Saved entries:
-*-*-

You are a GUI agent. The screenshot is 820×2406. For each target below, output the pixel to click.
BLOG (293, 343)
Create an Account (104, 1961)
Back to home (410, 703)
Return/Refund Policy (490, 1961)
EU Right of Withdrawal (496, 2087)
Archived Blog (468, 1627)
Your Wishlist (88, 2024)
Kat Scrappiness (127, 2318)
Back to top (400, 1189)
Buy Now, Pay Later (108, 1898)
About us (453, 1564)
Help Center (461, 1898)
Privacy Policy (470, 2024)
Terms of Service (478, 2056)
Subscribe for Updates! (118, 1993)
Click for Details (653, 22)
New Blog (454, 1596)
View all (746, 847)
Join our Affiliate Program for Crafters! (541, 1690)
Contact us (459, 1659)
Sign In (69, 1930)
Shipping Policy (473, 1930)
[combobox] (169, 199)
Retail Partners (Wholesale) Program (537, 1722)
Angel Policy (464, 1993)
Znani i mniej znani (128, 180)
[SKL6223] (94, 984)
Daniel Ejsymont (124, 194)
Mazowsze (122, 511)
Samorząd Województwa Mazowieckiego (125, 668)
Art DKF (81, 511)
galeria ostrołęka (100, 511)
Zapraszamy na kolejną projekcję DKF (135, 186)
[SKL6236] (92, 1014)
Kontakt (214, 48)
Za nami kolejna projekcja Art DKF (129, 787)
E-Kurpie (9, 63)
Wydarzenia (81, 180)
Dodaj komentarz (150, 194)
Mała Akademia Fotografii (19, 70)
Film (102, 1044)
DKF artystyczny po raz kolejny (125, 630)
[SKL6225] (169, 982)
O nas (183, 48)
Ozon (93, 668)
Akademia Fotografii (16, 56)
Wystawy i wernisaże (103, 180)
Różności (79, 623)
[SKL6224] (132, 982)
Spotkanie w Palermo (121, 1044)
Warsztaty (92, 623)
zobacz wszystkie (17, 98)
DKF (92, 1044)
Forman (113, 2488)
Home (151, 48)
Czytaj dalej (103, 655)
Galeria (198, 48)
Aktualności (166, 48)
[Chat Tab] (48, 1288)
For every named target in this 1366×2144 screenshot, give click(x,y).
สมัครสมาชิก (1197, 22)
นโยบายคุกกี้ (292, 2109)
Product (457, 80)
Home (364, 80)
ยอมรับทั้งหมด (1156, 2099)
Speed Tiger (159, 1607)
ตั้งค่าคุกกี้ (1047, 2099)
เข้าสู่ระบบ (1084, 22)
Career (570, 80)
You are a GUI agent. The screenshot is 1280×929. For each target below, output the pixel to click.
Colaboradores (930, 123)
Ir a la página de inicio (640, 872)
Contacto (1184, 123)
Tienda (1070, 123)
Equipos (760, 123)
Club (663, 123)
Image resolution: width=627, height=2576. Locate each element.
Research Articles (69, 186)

-*-*-

AIM OF THE EXERCISE: The response should consist of every record above, reproduced exactly.

WORKED SOLUTION:
You are a GUI agent. The screenshot is 820×2406. For each target below, output the pixel to click.
BLOG (293, 343)
Create an Account (104, 1961)
Back to home (410, 703)
Return/Refund Policy (490, 1961)
EU Right of Withdrawal (496, 2087)
Archived Blog (468, 1627)
Your Wishlist (88, 2024)
Kat Scrappiness (127, 2318)
Back to top (400, 1189)
Buy Now, Pay Later (108, 1898)
About us (453, 1564)
Help Center (461, 1898)
Privacy Policy (470, 2024)
Terms of Service (478, 2056)
Subscribe for Updates! (118, 1993)
Click for Details (653, 22)
New Blog (454, 1596)
View all (746, 847)
Join our Affiliate Program for Crafters! (541, 1690)
Contact us (459, 1659)
Sign In (69, 1930)
Shipping Policy (473, 1930)
[combobox] (169, 199)
Retail Partners (Wholesale) Program (537, 1722)
Angel Policy (464, 1993)
Znani i mniej znani (128, 180)
[SKL6223] (94, 984)
Daniel Ejsymont (124, 194)
Mazowsze (122, 511)
Samorząd Województwa Mazowieckiego (125, 668)
Art DKF (81, 511)
galeria ostrołęka (100, 511)
Zapraszamy na kolejną projekcję DKF (135, 186)
[SKL6236] (92, 1014)
Kontakt (214, 48)
Za nami kolejna projekcja Art DKF (129, 787)
E-Kurpie (9, 63)
Wydarzenia (81, 180)
Dodaj komentarz (150, 194)
Mała Akademia Fotografii (19, 70)
Film (102, 1044)
DKF artystyczny po raz kolejny (125, 630)
[SKL6225] (169, 982)
O nas (183, 48)
Ozon (93, 668)
Akademia Fotografii (16, 56)
Wystawy i wernisaże (103, 180)
Różności (79, 623)
[SKL6224] (132, 982)
Spotkanie w Palermo (121, 1044)
Warsztaty (92, 623)
zobacz wszystkie (17, 98)
DKF (92, 1044)
Forman (113, 2488)
Home (151, 48)
Czytaj dalej (103, 655)
Galeria (198, 48)
Aktualności (166, 48)
[Chat Tab] (48, 1288)
For every named target in this 1366×2144 screenshot, give click(x,y).
สมัครสมาชิก (1197, 22)
นโยบายคุกกี้ (292, 2109)
Product (457, 80)
Home (364, 80)
ยอมรับทั้งหมด (1156, 2099)
Speed Tiger (159, 1607)
ตั้งค่าคุกกี้ (1047, 2099)
เข้าสู่ระบบ (1084, 22)
Career (570, 80)
You are a GUI agent. The screenshot is 1280×929. For each target below, output the pixel to click.
Colaboradores (930, 123)
Ir a la página de inicio (640, 872)
Contacto (1184, 123)
Tienda (1070, 123)
Equipos (760, 123)
Club (663, 123)
Image resolution: width=627, height=2576. Locate each element.
Research Articles (69, 186)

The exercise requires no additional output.